The City of Yelm may think that RCW 42.30.110 section (i) may apply in this case to conduct an Executive Session, yet is not:
“(i) To discuss with legal counsel representing the agency matters relating to agency enforcement actions, or to discuss with legal counsel representing the agency litigation or potential litigation to which the agency, the governing body, or a member acting in an official capacity is, or is likely to become, a party, when public knowledge regarding the discussion is likely to result in an adverse legal or financial consequence to the agency.”

In reading the provision, one finds that the Yelm City Council had no basis for holding this Executive Session.
Quoting the WA State Attorney General’s Office:
“An agency must meet three basic requirements before it can invoke this provision to meet in closed session.”

First, “legal counsel representing the agency” must attend the executive session to discuss the enforcement action, or the litigation or potential litigation. This is the only executive session provision that requires the attendance of someone other than the members of the governing body.”
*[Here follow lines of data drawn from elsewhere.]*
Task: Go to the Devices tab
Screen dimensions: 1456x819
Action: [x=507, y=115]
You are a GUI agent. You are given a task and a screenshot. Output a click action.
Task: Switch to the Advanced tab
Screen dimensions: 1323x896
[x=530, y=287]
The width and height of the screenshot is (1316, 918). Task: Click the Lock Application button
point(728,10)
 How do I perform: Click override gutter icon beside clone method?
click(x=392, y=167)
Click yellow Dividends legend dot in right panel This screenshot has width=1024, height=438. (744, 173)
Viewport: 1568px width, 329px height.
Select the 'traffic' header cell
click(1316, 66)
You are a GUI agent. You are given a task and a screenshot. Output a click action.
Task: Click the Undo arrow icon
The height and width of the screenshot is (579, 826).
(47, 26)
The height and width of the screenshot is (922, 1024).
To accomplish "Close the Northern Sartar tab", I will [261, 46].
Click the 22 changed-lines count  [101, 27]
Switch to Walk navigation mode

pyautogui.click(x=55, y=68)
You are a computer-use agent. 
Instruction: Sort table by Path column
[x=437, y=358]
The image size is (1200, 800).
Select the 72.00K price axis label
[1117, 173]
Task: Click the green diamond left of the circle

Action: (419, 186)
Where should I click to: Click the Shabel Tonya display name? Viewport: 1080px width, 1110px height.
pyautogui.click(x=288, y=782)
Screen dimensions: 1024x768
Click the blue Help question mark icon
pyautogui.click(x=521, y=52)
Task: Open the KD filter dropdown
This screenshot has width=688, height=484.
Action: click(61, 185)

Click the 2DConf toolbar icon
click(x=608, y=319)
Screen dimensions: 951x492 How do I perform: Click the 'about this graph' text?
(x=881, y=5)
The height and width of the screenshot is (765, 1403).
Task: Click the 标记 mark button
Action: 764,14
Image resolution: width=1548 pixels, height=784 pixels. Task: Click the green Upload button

Second, the discussion with the legal counsel either must concern an agency enforcement action or it must concern litigation or potential litigation to which the agency, the governing body, or one of its members acting in an official capacity is or is likely to become a party.”

The third requirement for meeting in closed session under this subsection is that public knowledge of the discussion would likely result in adverse legal or financial consequence to the agency.”

“Since the purpose of this executive session provision is only to allow the governing body to discuss litigation or enforcement matters with legal counsel, the governing body is not authorized to take final action regarding such matters in an executive session.”

Editor’s note:
The public was not informed:
– that legal counsel was in attendance of this Executive Session to discuss the litigation, the first requirement under section i.
– “the discussion would likely result in adverse legal or financial consequence to the agency,” the third requirement under section i.

And this is where Mr. McGowan’s actions are important.
He said that while all of this was handled behind the cloak of Executive Session and he agreed with the outcome, McGowan expressed that the public should have had the opportunity to view an Action item prior to a vote being taken.

Now, with the law from the Attorney General’s office stated, McGowan’s stand is even more important.

This Blog has all-ways taken a stand for the public’s interests!

Perhaps Ms. Hansen will revisit this now and write a front-page story in the Nisqually Valley News about the city council’s improper use of the closed-to-the-public Executive Session provision.